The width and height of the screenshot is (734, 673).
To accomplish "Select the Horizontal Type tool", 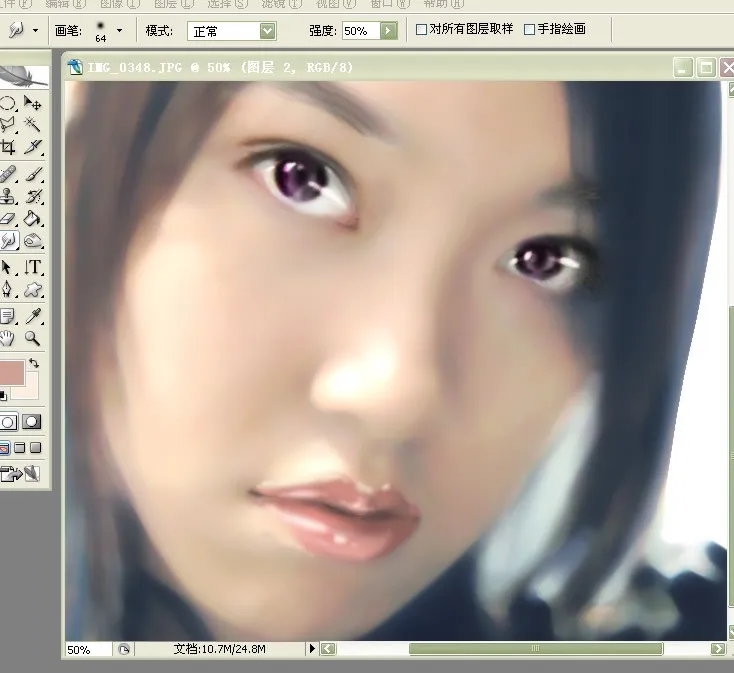I will pyautogui.click(x=33, y=267).
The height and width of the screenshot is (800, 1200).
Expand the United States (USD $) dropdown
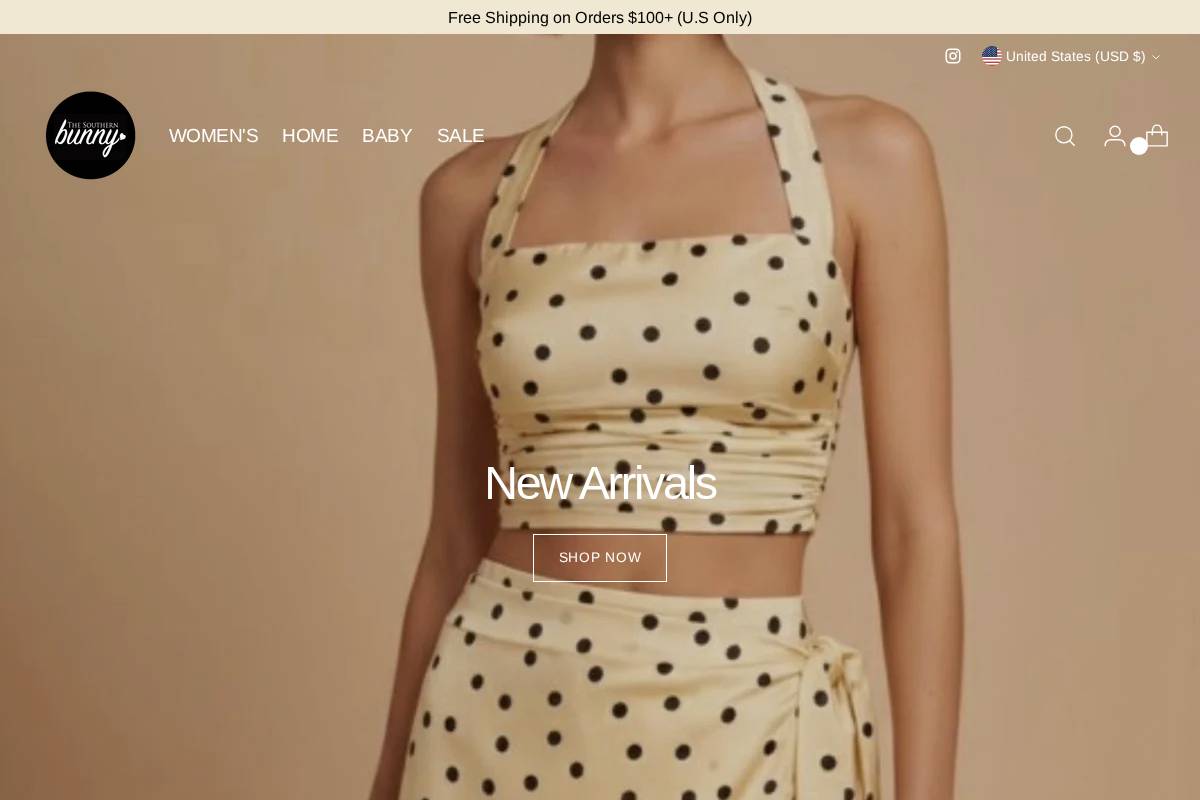coord(1070,56)
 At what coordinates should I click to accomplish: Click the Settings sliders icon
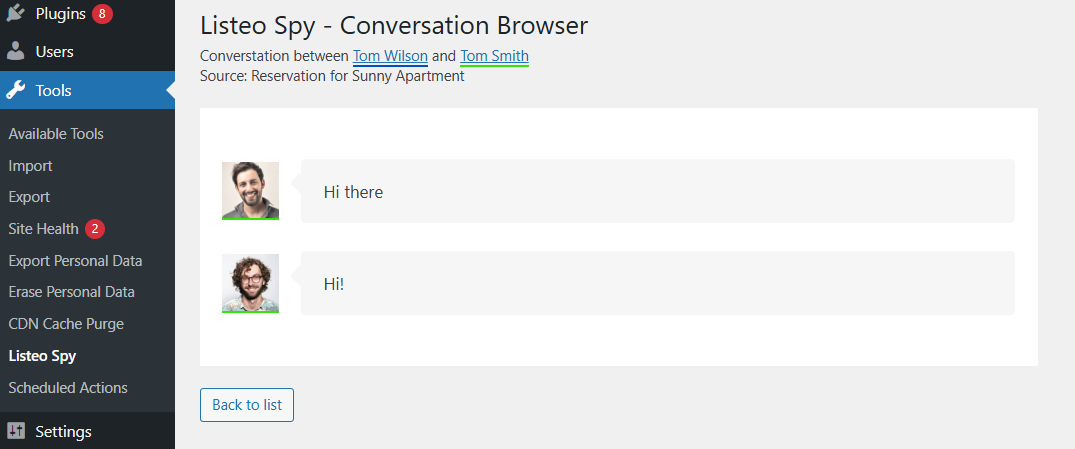16,432
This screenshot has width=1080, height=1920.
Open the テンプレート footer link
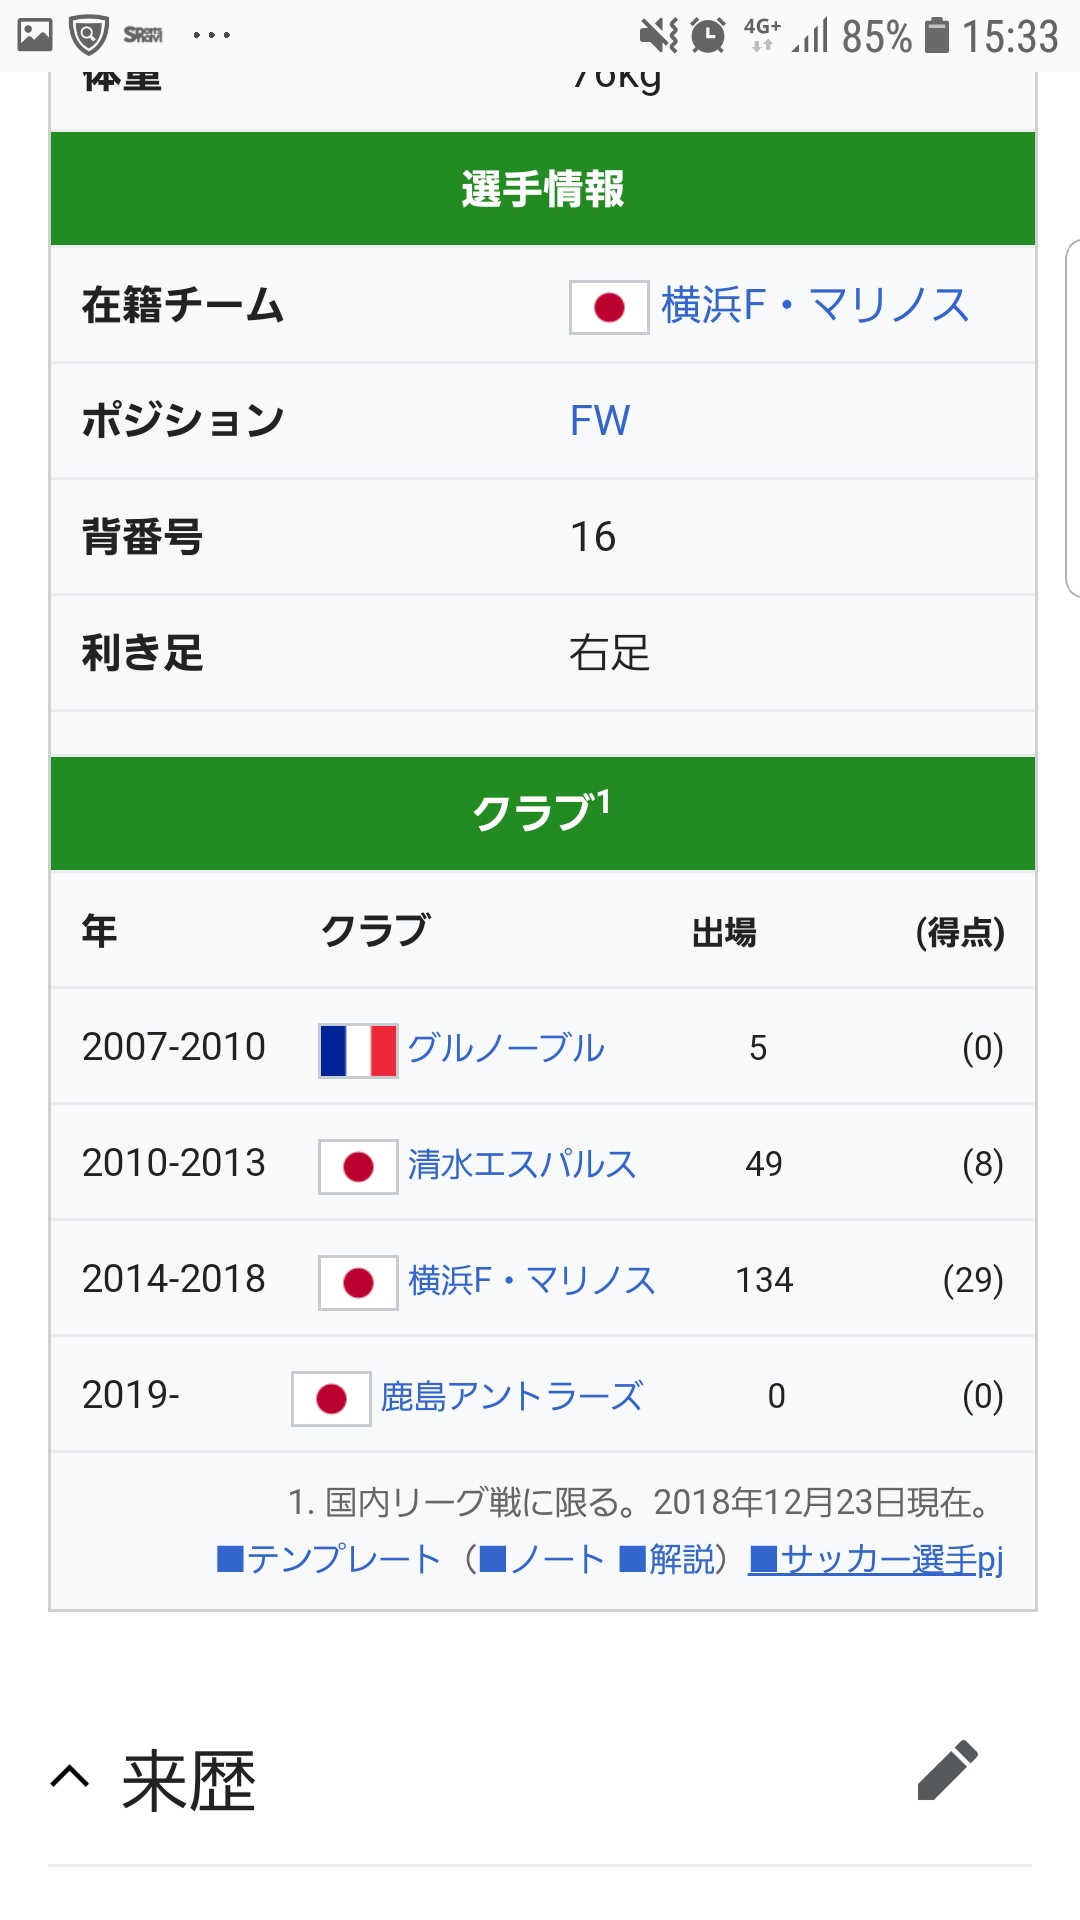click(x=330, y=1559)
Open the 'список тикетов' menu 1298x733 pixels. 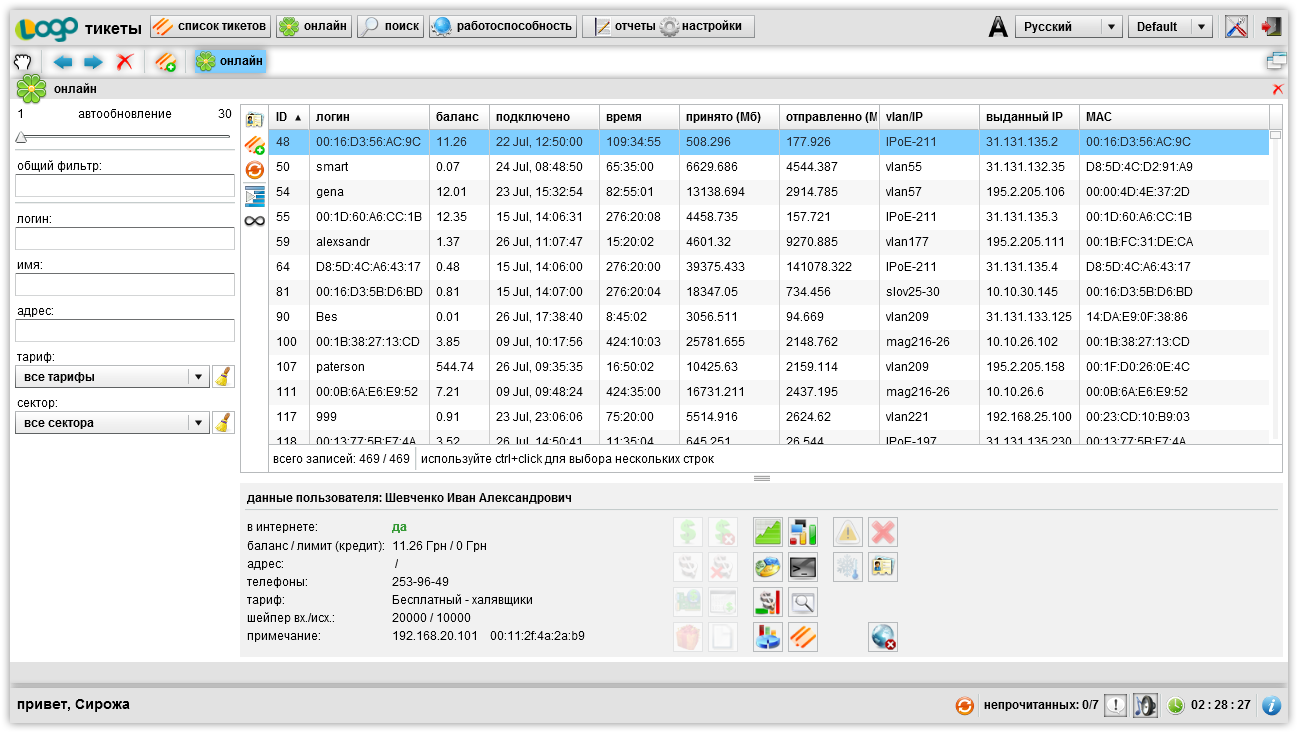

(REQUIRED WORK) Produce an exact reproduction of the listing above, limited to the lines starting at the line with "The height and" and ending at the line with "This screenshot has width=1080, height=1920.", both kept, with every picture left out.

(RESULT OF THE TASK)
The height and width of the screenshot is (800, 1200).
Expand the United States (USD $) dropdown
coord(1070,56)
 At what coordinates should I click to accomplish: Click the Settings sliders icon
16,432
This screenshot has width=1080, height=1920.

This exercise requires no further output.